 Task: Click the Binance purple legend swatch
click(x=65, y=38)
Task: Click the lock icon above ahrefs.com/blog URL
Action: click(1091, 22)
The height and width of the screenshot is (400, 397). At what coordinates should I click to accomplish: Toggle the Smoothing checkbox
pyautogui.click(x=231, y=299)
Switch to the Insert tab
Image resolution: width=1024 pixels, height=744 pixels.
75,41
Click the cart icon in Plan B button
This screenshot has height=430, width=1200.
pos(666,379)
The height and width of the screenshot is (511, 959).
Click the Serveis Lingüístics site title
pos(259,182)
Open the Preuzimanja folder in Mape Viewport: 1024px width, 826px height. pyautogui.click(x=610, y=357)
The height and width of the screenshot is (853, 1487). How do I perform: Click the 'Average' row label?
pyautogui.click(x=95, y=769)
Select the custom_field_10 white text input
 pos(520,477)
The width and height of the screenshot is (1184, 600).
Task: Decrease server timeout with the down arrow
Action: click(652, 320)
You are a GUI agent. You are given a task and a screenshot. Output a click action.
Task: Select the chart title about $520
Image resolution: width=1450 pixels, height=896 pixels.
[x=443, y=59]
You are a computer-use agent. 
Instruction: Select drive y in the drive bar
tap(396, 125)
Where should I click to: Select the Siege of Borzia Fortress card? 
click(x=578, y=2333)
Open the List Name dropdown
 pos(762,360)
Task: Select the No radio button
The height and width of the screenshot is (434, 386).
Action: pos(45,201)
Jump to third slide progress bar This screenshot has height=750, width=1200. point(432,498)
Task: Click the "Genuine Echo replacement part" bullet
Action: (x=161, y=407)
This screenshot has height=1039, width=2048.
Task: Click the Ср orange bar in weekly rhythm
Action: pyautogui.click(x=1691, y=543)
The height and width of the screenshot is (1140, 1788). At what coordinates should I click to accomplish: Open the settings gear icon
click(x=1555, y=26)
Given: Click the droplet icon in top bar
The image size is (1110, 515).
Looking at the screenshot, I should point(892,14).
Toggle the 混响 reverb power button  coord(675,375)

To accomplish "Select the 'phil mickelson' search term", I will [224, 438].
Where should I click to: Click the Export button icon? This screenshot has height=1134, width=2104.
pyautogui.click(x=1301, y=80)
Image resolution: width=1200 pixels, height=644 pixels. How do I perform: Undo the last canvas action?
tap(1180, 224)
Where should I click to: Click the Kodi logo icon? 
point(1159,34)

ASSIGNMENT. Using the entries above, state how many lines include the word "agent", with no other words.

RESPONSE BELOW. 2